If the answer is yes, then the next question is, why don't you? If the system is engineered with the approapriate componenatization you know that you can subsequently refine the system as needed by reworking and replacing components to make them perform or scale as needed. But you might also find, as Woodward did, that the simplest possible solution is in fact good enough, in which case you've saved a huge pile of time, money, and pain.
If on, the other hand, you go for a monolithic, pre-optimized, uncomponentized system you are taking a big risk that the system will not satisfy some critical requirement.
The next subject will be a discussion of the boundaries--my third lesson learned above. That is, regardless of how well your system performs the tasks of data storage, versioning, indexing, and relationship management, you still have to get things into it and out of it and that is where most of the complexity lies for a variety of reasons.

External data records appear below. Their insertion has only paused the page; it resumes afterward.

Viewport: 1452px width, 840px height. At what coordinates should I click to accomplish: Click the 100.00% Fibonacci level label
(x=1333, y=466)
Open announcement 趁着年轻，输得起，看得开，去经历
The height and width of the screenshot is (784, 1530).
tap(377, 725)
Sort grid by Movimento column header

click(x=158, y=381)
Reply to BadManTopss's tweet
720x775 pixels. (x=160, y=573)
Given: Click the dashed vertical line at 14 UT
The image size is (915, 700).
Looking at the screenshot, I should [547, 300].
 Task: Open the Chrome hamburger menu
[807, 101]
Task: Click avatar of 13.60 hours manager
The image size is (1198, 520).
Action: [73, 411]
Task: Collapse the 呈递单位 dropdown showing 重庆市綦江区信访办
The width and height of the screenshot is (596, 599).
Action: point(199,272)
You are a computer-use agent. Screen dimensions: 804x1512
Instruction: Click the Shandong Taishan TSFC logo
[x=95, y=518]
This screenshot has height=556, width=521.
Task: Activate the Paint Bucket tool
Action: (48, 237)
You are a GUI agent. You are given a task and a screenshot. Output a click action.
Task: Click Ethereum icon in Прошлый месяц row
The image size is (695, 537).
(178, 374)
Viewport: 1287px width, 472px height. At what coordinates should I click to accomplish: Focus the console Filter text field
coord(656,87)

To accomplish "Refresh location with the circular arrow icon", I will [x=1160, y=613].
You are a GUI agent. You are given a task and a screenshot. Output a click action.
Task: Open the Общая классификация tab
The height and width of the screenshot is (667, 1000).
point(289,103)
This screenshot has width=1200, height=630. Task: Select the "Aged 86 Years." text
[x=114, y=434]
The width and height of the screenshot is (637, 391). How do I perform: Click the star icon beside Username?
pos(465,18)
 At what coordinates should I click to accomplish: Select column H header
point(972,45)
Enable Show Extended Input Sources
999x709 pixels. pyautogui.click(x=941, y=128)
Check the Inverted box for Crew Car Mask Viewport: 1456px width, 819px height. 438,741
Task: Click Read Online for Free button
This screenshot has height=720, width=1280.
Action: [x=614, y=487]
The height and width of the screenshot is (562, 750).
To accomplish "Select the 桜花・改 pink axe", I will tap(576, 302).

If you review my description of what we did to build the Woodward system above, you will see that amost all of our effort went into the edge stuff: supporting import and export. The effort needed to build the core repository and indexing was trivial by comparison. I would hazard that easily 80 or 90 percent of our time billed was on boundary stuff (import, export, authoring tool integration, etc.).
Thus, regardless of what form the core repository takes and how it implements support for data storage, indexing, and relationship management, there will be significant effort required to integrate that system into a given operating environment and adapt it for use with specific XML schemas and XML processes (publishing, retrieval, data extraction, etc.). Thus one way in which XML content management systems are also distinguished is the degree to which they both provide useful boundary functions and enable implementation of customized boundary functions.
Because most of the integration effort will be concentrated on the boundaries, it further supports the engineering conclusion that minimizing the amount of effort spent on the core functionality is good because it maximizes the amount of the total implementation budget that can be spent on implementing the boundary functionality.
In addition, because the boundary functionality is almost without exception schema and business-process specific, it follows that being able to apply the engineering discipline of separation of concerns is a primary concern because the boundary functionality, once implemented, will be more or less invariant regardless of how the underlying repository is implemented. Therefore the boundary functionality implementation should, as much as possible, be distinct and separable from the repository itself. This is usually not the case (at least out of the box) for most monolithic XML content management systems (regardless of whether or not they are element-decomposing systems).
I will explore these issues of boundary complexity in my next posts on this topic.